We always believed any rule set that can be expressed numerically in our tools could be best optimised by site-by-site machine-learning models. Of course, the computer will never decide to run a back-to-school promotion, and there will always be a role for savvy marketing tactics. But anything that can be expressed purely numerically can probably be better optimised by a site-by-site machine-learning model.

For about a year, we have been refining and testing our set of propensity models, which we are now unveiling as LT[x] (for “Likelihood To” act). A machine-learning system sifts through every bit of browser-level data available to our clients to predict — and enabling us to drive — user behaviour. The first LT[x] model (LTs) predicts users’ likelihood to subscribe.

Here’s how it works: Through our relationship with companies across the globe, Piano has been able to analyse hundreds of subscription sites and billions of monthly user interactions. That unique vantage point has given us insight into what drives subscriptions. But, more than that, it’s given us the data needed to see exactly what factors contribute to a user’s likelihood to subscribe.
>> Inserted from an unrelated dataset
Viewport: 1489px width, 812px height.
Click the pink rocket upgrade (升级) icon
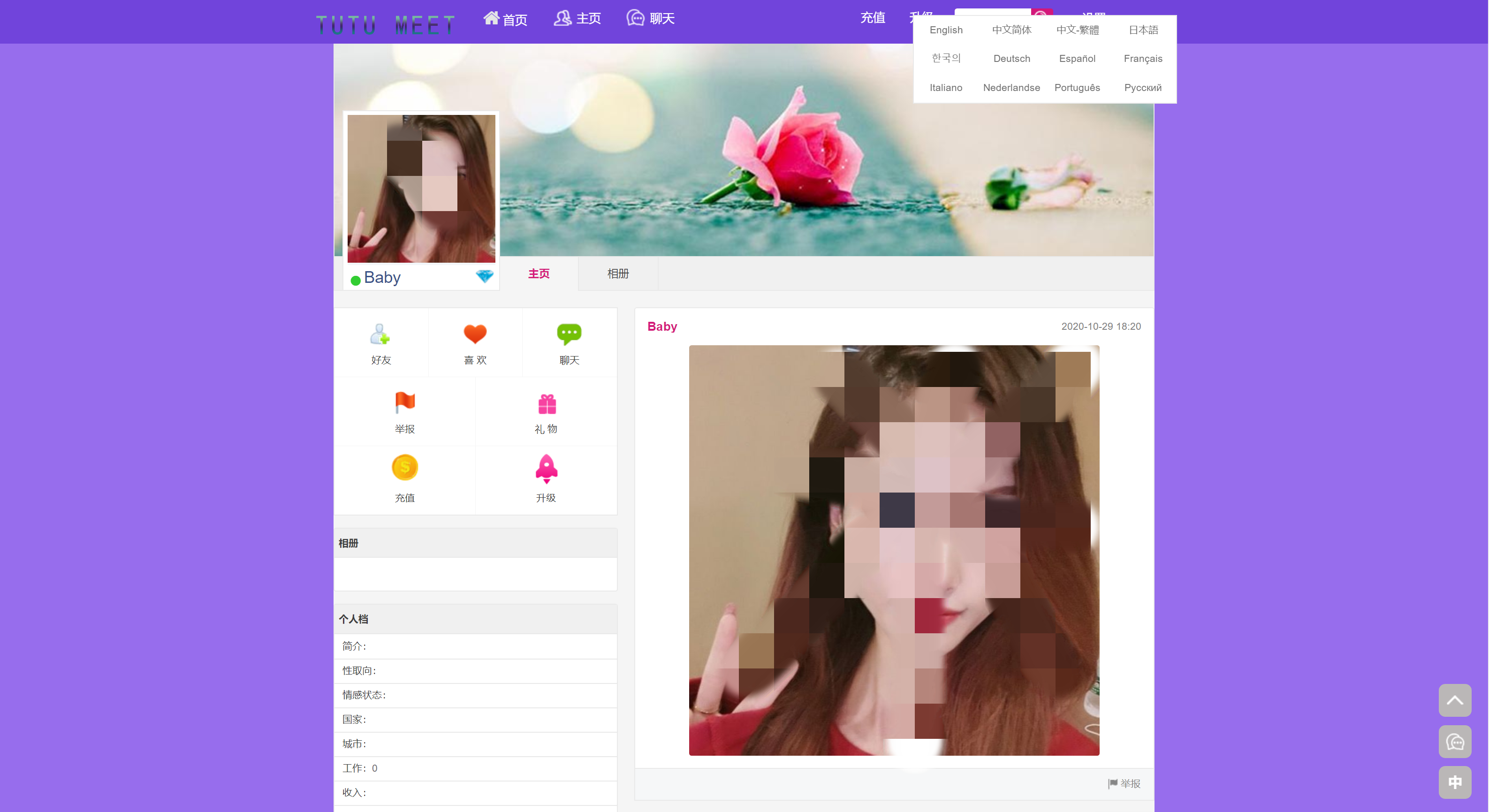(x=546, y=469)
Fueling LTs, then, is our understanding that certain data points correlate with a user’s chances of converting. For example, factors like the time of day or week users visit your site, or the device they visit on, regularly form predictable patterns demonstrating how users will eventually act.
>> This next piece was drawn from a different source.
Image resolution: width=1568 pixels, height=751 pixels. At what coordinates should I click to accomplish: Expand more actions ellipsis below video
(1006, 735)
It doesn’t happen in a consistent way across sites and audiences, though. For instance, for one company, how a visitor arrives at its pages will play the most important role, and whether users are engaging with a wide array of sections and authors will be integral as well. For another site, those will be less reliable predictors.
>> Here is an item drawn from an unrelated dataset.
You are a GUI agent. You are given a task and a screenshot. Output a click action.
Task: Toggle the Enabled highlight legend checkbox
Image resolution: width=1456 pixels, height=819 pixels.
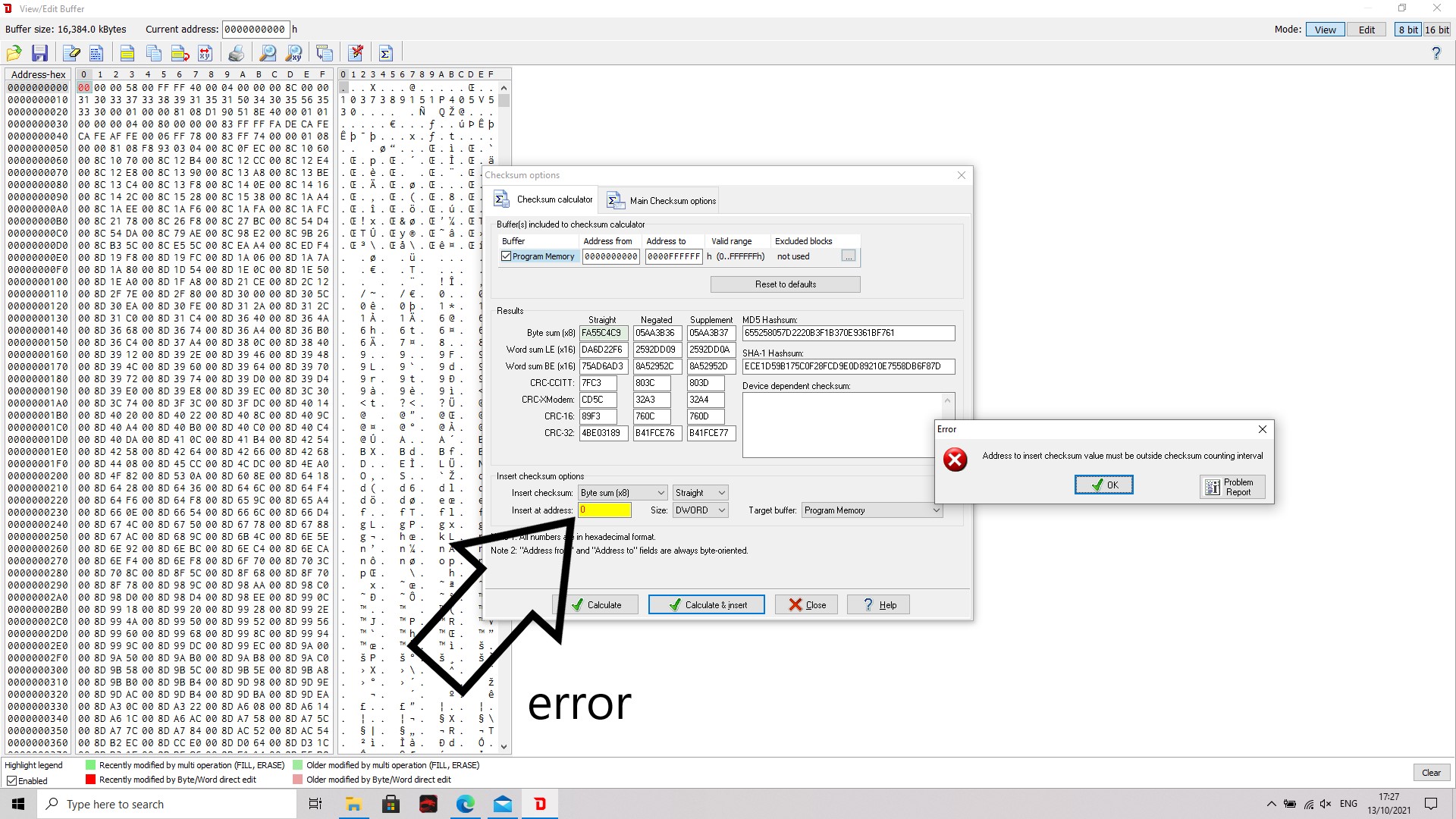click(12, 780)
So how do companies figure out which data points are most important in predicting subscriptions on their site? They don’t. In fact, doing so would be so cost and resource intensive, it wouldn’t be feasible — the breadth of data involved is too expansive. But a custom algorithm can sort through that data for you — across all identified behaviours — to determine which are key to your subscribers. By doing so, LTs can rate each user, scoring him based on his likelihood to subscribe. And through machine learning, it automatically adjusts for each individual site and audience.

Dynamic paywalls and beyond

So, what do we at Piano think this means for our customers and the industry as a whole?

For us, paywall rules are examples of what we think of generically as “new business” — a world in which pricing and business rules are entirely dynamic and customised for each user. While a lot has been made of the “subscription economy,” we think the shift is bigger than whether someone pays once or on a recurring basis. There is an entirely new world coming in which everything about a business can react in real-time to a user and a business opportunity.

That’s the vision for the future that we’re all working toward, but already, LT[x] is generating more subscribers and more revenue for our clients. Soon, individual price optimisation and even creative changes will be able to be optimised automatically by artificially intelligent functions like this one.

Today may be the death of the metre, but it’s the beginning of a new age of smarter, more satisfying automation.